----- DOCUMENT EXCERPT

Third, while this study showed that vaccination reduced mortality in hospitalized COVID-19 patients, it also suggested that the vaccine might not have a significant effect on maximum BT. Linear regression analysis on maximum BT also failed to show a clear relationship between vaccination and maximum BT in our population, further supporting a lack of interaction. Although lower risk of hospitalization and decreased mortality have been reported in the vaccinated population17, our data are unique in investigating the relationship between vaccination status and fever. Our data indicates that high fever could develop in vaccinated COVID-19 patients with more favorable outcome, suggesting a beneficial effect of vaccination on relationship between maximum BT and mortality.

Our study has limitations. First, our de-identified database did not include methods of temperature measurement and antipyretic information. Because our study only describes association and does not necessarily indicate a causal relationship, whether active BT management is beneficial for COVID-19 patients remains unclear. Recently, the interleukin-6 receptor inhibitor tocilizumab demonstrated improved clinical outcome in severe COVID-19 patients18. Interleukin-6 is a well-established fever-generating molecule in inflammation and is known to be upregulated in COVID-19 patients19. Unfortunately, whether tocilizumab affected fever was not studied. Nevertheless, these results, together with ours, underscore the need for future investigation on BT management in COVID-19. Second, our study included all patients from early 2020, when there were no guidelines for COVID-19 care. The treatment at the time may be quite different from current treatments, which may have affected the results. Third, since the database included clinical information from all Mount Sinai facilities, availability of medical devices in each facility could have affected the outcome. For example, some of the hospitals have extracorporeal membrane oxygenation, which could be indicated for patients with severe ARDS secondary to COVID-19 infection. Fourth, there was some difference in the prevalence of comorbidities between outpatient population and in-patient population as shown in Table 1, which precludes us from making a simple comparison of these two settings.

----------

[TASK INSTRUCTIONS]:
(A) Copy the COVID-19 study excerpt word for word from "Third, while this" to "BT and mortality.".
(B) Answer these questions using the COVID-19 study excerpt:
(i) What does tocilizumab inhibit?
(ii) From what period did the study include all patients?
(iii) Which table shows the difference in comorbidity prevalence between outpatients and in-patients?
(C) Pick up the COVID-19 study excerpt after its final sentence and keep writing.

----- SOURCE DATA

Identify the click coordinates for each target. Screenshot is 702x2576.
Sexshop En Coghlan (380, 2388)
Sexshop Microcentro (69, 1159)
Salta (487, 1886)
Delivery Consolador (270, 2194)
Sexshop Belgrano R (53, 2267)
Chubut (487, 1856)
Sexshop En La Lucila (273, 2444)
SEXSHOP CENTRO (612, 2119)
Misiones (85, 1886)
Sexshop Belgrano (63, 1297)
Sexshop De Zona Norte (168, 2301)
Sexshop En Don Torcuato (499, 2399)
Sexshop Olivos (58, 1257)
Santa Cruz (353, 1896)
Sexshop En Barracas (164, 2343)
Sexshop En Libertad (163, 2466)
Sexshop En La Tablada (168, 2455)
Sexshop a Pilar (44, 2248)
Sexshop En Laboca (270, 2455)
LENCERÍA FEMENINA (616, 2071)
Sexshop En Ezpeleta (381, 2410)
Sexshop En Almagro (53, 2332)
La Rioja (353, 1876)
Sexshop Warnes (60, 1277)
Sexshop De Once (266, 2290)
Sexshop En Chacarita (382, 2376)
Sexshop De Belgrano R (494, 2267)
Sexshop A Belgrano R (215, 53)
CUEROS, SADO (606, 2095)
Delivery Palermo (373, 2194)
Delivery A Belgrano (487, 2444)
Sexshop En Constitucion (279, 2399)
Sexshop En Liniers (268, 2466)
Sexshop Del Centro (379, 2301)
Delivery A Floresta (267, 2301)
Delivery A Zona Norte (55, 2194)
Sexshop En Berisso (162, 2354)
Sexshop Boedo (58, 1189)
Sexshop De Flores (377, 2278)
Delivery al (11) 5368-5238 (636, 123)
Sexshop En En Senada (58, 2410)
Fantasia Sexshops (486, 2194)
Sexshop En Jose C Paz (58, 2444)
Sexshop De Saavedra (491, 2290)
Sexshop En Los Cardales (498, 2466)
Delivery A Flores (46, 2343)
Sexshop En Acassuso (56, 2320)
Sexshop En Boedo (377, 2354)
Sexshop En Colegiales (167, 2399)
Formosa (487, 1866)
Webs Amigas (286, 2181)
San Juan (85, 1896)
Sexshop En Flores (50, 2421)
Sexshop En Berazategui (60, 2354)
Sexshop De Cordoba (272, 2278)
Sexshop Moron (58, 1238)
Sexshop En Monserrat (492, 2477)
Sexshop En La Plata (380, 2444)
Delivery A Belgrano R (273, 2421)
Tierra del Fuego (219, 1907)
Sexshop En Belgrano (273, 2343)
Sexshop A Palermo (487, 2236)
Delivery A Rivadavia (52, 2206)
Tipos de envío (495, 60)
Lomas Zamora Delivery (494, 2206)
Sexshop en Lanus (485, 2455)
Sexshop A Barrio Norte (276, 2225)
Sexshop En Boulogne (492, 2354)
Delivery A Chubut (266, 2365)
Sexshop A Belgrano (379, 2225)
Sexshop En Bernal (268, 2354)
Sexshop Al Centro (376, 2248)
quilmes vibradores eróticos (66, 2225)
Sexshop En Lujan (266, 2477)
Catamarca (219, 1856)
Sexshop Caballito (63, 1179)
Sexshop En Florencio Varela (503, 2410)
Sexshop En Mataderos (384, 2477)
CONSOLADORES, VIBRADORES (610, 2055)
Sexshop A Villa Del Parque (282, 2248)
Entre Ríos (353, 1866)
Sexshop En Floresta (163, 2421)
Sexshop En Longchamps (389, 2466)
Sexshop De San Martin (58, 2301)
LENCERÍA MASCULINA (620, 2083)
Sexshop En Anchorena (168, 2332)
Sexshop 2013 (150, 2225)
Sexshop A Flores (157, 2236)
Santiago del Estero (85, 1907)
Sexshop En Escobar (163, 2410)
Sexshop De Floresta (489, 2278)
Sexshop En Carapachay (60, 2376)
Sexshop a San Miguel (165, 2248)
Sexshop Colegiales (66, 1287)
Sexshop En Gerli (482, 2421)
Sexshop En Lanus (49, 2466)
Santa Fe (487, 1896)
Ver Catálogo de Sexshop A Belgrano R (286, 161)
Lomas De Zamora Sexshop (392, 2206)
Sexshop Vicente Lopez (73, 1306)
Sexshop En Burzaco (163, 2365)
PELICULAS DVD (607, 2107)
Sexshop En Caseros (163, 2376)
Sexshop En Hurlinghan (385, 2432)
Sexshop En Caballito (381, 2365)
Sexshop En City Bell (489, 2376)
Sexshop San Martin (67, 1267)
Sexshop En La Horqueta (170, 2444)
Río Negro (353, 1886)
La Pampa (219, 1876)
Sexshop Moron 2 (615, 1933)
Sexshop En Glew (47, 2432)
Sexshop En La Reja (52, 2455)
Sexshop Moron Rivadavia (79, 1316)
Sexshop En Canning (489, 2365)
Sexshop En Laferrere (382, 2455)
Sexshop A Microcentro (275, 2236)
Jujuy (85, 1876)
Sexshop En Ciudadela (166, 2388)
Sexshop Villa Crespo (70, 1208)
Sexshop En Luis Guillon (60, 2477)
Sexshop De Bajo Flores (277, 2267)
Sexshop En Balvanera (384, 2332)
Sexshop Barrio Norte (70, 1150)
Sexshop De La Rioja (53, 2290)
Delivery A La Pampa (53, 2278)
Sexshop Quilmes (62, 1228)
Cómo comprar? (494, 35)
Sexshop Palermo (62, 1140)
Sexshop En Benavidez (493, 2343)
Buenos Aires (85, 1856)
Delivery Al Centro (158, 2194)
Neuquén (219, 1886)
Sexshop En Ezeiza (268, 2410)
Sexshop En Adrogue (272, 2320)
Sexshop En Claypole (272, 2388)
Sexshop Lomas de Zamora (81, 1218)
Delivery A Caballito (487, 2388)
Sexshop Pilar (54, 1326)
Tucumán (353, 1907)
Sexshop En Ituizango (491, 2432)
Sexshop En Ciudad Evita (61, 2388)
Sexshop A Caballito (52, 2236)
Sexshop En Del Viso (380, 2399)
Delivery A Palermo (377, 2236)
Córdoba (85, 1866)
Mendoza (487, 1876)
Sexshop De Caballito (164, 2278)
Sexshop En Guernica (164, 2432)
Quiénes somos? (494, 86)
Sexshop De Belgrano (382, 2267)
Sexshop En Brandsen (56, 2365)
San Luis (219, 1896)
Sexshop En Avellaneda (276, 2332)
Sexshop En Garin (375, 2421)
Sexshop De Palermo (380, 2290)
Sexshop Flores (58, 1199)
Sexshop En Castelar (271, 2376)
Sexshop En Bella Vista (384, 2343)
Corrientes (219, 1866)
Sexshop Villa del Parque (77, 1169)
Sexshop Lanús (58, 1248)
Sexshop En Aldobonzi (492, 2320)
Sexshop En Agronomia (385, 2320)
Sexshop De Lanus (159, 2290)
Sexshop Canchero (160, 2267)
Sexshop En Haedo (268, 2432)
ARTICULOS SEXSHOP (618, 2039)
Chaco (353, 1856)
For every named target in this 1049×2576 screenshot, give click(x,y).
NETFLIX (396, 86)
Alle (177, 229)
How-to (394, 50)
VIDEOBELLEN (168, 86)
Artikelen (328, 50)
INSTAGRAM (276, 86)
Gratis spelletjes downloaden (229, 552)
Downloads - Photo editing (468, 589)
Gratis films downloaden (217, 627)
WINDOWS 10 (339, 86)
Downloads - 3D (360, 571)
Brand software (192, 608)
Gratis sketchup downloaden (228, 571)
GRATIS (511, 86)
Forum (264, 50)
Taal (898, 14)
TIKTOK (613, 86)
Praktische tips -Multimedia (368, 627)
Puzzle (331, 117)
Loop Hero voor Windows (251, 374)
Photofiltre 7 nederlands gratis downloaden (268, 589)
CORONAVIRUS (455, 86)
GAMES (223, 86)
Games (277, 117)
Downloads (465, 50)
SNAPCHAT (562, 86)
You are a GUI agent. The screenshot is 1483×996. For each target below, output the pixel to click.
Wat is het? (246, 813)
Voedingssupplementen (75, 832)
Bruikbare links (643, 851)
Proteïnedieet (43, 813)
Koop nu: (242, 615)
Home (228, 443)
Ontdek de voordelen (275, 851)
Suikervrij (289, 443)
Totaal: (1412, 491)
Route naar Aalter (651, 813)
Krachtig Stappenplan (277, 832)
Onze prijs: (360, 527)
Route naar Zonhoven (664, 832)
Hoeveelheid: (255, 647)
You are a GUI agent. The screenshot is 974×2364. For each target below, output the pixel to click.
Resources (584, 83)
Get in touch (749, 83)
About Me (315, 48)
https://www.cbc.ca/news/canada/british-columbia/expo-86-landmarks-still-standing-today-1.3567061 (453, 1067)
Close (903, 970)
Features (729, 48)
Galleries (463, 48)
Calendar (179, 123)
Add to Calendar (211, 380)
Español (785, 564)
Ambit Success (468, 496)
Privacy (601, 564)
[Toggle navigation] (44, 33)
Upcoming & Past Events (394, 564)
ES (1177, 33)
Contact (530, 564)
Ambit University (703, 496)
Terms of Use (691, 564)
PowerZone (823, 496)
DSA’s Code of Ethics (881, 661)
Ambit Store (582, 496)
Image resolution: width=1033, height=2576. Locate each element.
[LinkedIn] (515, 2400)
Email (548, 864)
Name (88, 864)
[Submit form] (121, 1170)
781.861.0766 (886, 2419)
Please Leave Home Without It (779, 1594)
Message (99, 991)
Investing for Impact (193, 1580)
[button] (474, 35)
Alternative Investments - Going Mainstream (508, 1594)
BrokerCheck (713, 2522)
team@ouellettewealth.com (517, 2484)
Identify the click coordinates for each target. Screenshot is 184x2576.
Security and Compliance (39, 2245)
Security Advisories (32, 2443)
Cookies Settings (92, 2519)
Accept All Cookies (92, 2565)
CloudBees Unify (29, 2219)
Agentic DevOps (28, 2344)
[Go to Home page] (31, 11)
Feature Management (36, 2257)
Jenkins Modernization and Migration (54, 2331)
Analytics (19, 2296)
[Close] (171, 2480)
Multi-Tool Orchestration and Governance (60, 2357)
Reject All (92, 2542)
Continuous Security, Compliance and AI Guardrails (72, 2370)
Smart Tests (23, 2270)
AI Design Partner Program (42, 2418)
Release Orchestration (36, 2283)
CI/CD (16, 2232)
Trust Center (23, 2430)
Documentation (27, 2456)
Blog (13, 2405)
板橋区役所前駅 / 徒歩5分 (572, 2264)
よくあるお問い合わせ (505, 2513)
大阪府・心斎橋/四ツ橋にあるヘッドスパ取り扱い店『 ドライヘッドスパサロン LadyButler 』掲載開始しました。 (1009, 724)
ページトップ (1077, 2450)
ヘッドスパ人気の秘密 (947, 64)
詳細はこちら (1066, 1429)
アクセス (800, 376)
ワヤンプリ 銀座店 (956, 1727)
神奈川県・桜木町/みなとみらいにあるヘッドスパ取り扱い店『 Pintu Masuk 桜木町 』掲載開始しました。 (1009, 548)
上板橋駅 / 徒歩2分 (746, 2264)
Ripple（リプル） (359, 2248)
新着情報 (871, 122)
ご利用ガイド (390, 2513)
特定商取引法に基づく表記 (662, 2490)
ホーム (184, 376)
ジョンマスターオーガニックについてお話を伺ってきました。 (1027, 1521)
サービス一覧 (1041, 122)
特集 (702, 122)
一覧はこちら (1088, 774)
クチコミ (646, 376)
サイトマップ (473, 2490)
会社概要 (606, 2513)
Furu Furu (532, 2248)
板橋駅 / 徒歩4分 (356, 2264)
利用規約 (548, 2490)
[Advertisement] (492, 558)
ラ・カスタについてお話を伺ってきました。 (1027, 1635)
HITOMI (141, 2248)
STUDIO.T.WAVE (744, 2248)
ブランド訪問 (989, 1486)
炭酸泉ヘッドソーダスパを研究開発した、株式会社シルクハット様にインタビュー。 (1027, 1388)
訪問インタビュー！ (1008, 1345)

----------

[ANSWERS BY ITEM]:
(A)
Third, while this study showed that vaccination reduced mortality in hospitalized COVID-19 patients, it also suggested that the vaccine might not have a significant effect on maximum BT. Linear regression analysis on maximum BT also failed to show a clear relationship between vaccination and maximum BT in our population, further supporting a lack of interaction. Although lower risk of hospitalization and decreased mortality have been reported in the vaccinated population17, our data are unique in investigating the relationship between vaccination status and fever. Our data indicates that high fever could develop in vaccinated COVID-19 patients with more favorable outcome, suggesting a beneficial effect of vaccination on relationship between maximum BT and mortality.

(B)
(i) The interleukin-6 receptor.
(ii) Early 2020.
(iii) Table 1.

(C)
Fifth, we only categorized patients according to the number of vaccination doses, and did not group them based on the three different vaccines available in the U.S. Thus our data might be affected by the effectiveness of different vaccines, particularly with single-dose Ad26.COV2.S vaccine. In addition to these limitations, our analysis is subjected to several potential biases. For example, there were a significant number of patients (3824) with missing BT data, although demographic data of these patients was similar to those of the patients included in the analysis, suggesting the missing data occurred at random. In addition, we assumed that all patients hospitalized at the time of data analysis were alive. Although the number of admitted patients is expected to be small relative to the whole population, some of those patients might have died after this analysis. Additionally, mortality of outpatients in Dataset 1 could have been underestimated by missed reporting.

Finally, it is possible that the result of each analysis bears undetected confounding factors that can affect the relationship between each comorbidity and mortality20.

Despite the limitations noted above, we believe that our findings on the relationship between body temperature and mortality is clinically valuable for predicting the outcome and to guide the care of patients with COVID-19.

Conclusion

Our retrospective cohort study revealed that high maximum BT is an independent prognostic factor for worse prognosis in COVID-19 infection. Our study also suggested that although vaccination lowers the mortality, it does not affect maximum BT.